Keelie Haner

Keelie Haner

Vice President, Agency Operations

Five Tips for Crafting Your Communications Strategy

September 26, 2016

Whether it’s for your organization, a specific project or a big event, your communications strategy is your roadmap. It defines where you are going and explains how you are going to get there, ensuring that everyone is working toward the same goal.

Here a few tips to consider as you begin to craft your communications strategy that will help keep you on the road to success. We’ll be using a few examples along the way from an indoor tanning campaign we worked on with Nebraska Cancer Coalition in 2014.

1. Define your goal and be specific.
Goals are the long-term, overall changes you wish to cause. Outline your goal(s) in specific terms.

For example: Educate Nebraska girls, ages 13–18, and their parents, on the dangers of indoor tanning to reduce the number of young women who tan indoors.

2. Choose your objectives and how you will measure success.
Together, your objectives should form a clear picture of exactly what you are trying to do.

Objectives should be achievable and measureable. Communications strategies are to be executed, evaluated and refined. If your objectives are not measureable, you cannot build on your successes and revise where you were less successful.

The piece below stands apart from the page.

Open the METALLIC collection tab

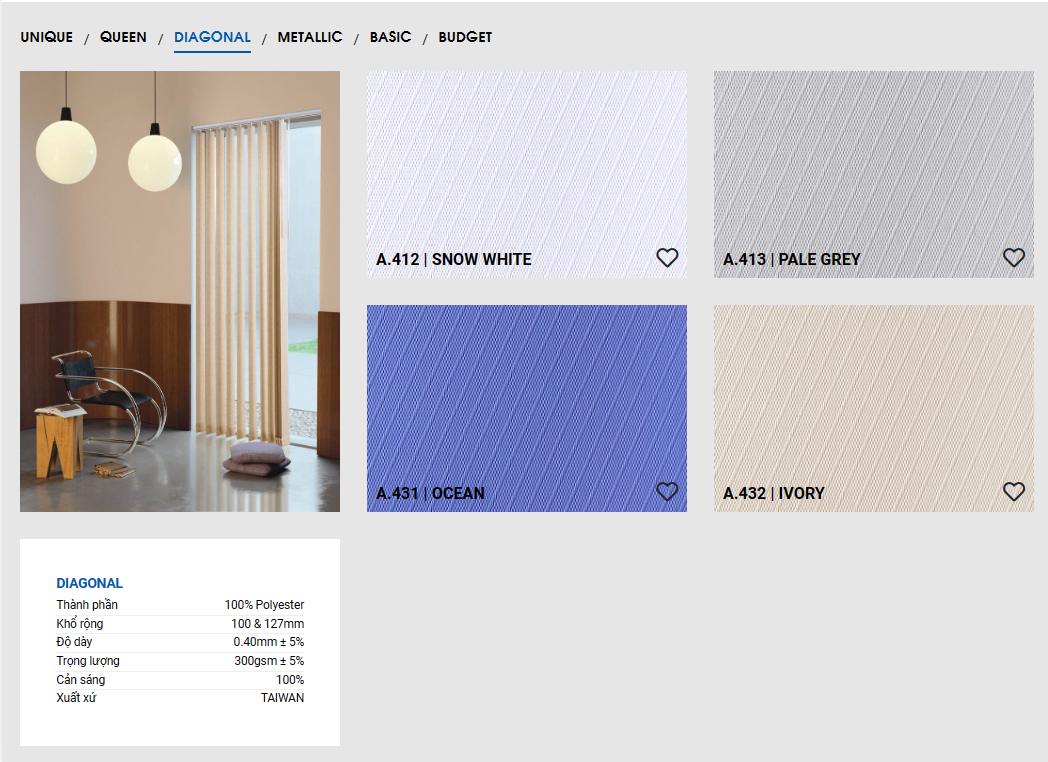pos(310,37)
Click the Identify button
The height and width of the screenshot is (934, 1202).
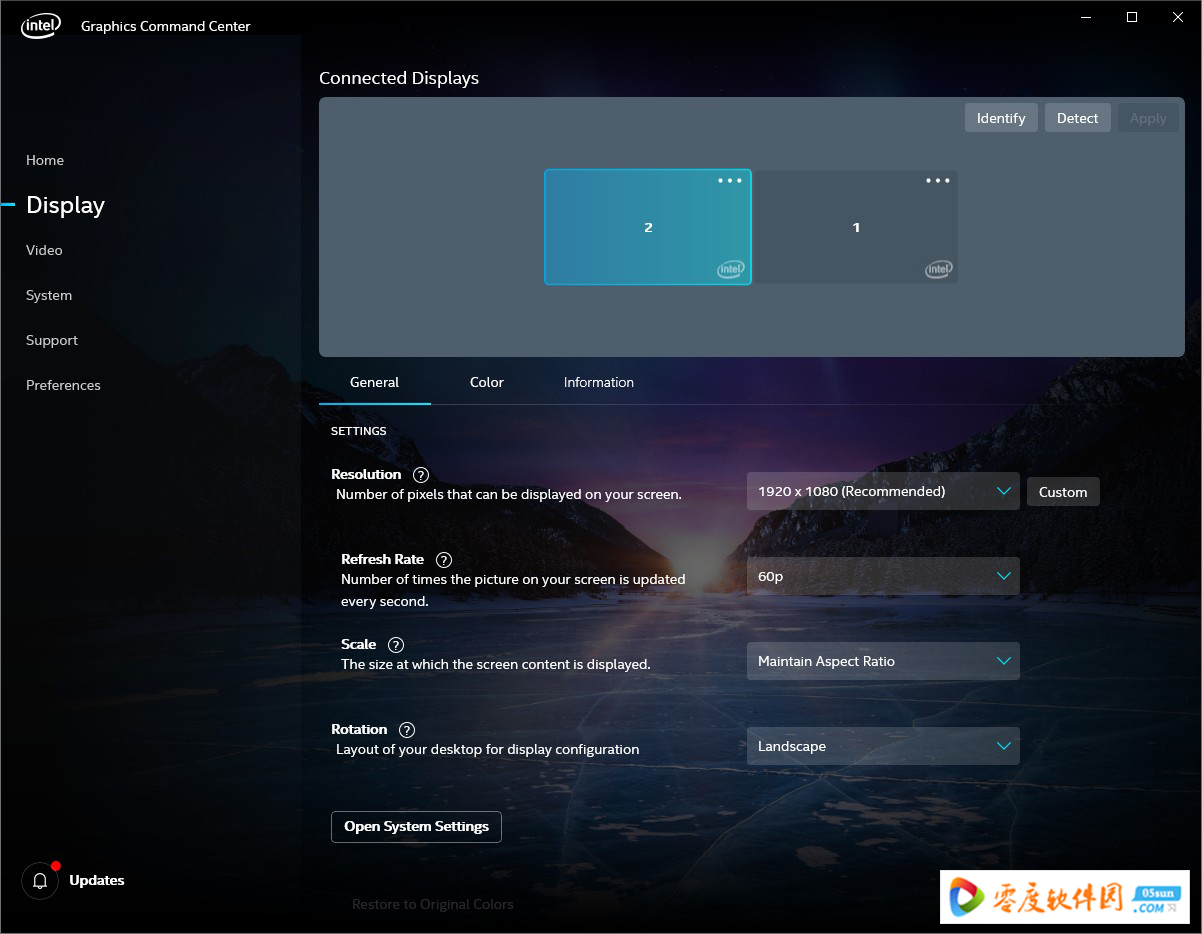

Based on the example goal above, some objectives may be that during a two-month campaign period:

  • The website receives 200 unique hits
  • 100 people will pledge online to no longer tan indoors
  • 50 users will submit contest entries via Instagram and Twitter

3. Evaluate your available resources.
Resources come in many forms: budgets, partnerships, staff, data, technology, time, media, skills, etc.

What do you have? What are you missing? What are the constraints you must work within? Yes, there will always be constraints. That’s part of the fun!

Data – melanoma statistics and indoor tanning statistics

Media – website, Twitter, Instagram, MailChimp

Partnerships – local dermatologists, young melanoma cancer survivors willing to be spokespersons

4. Know your audiences.
Who needs to hear your message? Your primary audience may seem fairly easy to identify. From our example, the primary audience is Nebraska girls, ages 13 to 18, and their parents.

But, to whom are they listening? Which audiences can help you share your message? Who are the influencers? These secondary audiences are also important.

Continuing our examples, teen girls are:

  • Interested in fashion and trends.
  • Most engaged on Instagram.
  • Responsive to their peers.
  • Not thinking about the long-term consequences of indoor tanning.

5. Inspire action.

Seek to engage your audiences and move them to action. At Emspace, we believe making change happen isn’t just about buying airtime or billboards —it’s about building and cultivating relationships, connecting the dots and engaging people.

In our example scenario, moving the audience to action included inspiring them to take a pledge on the website, which they could share on social media. We incentivized them with a contest to create and share a selfie with a custom hashtag, which reinforced the campaign theme.

With a completed communications strategy roadmap in hand, you will be ready to set out on your journey. If you need to make any new decisions along the way, weigh them against the benchmarks that you have established. Document your journey as you go and have fun!